* _Action item_: Go to the line that contains "This screenshot has width=1600, height=720." and extract it along with every line after it, exactly, through the end of the data below.
*** Opening of Excerpted records ***
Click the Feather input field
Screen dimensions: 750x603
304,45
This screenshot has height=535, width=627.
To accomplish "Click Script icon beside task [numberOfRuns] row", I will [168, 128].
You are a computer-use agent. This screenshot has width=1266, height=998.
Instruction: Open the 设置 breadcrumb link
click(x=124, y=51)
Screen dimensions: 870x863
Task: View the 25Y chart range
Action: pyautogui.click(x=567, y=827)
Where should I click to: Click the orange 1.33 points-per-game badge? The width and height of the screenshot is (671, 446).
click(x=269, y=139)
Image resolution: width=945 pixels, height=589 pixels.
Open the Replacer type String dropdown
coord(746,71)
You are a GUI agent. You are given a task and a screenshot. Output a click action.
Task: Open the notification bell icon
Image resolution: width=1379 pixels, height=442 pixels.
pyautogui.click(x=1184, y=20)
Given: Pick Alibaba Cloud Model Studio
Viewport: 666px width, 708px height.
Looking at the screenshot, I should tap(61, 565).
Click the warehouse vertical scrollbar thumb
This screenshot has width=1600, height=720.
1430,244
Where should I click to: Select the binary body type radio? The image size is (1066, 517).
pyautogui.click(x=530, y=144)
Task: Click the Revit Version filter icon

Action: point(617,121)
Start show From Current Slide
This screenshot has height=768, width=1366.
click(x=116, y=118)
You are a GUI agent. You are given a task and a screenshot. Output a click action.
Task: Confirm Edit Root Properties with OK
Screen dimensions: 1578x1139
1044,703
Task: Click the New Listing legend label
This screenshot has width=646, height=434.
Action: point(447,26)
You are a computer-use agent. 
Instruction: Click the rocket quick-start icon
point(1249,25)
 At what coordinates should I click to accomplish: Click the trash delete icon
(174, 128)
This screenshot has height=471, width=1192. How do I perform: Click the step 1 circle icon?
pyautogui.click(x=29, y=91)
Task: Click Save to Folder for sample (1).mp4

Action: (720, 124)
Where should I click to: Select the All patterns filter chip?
*** Close of Excerpted records ***
* _Solution_:
This screenshot has width=1600, height=720.
1430,244
Where should I click to: Select the binary body type radio? The image size is (1066, 517).
pyautogui.click(x=530, y=144)
Task: Click the Revit Version filter icon

Action: point(617,121)
Start show From Current Slide
This screenshot has height=768, width=1366.
click(x=116, y=118)
You are a GUI agent. You are given a task and a screenshot. Output a click action.
Task: Confirm Edit Root Properties with OK
Screen dimensions: 1578x1139
1044,703
Task: Click the New Listing legend label
This screenshot has width=646, height=434.
Action: point(447,26)
You are a computer-use agent. 
Instruction: Click the rocket quick-start icon
point(1249,25)
 At what coordinates should I click to accomplish: Click the trash delete icon
(174, 128)
This screenshot has height=471, width=1192. How do I perform: Click the step 1 circle icon?
pyautogui.click(x=29, y=91)
Task: Click Save to Folder for sample (1).mp4

Action: (720, 124)
Where should I click to: Select the All patterns filter chip?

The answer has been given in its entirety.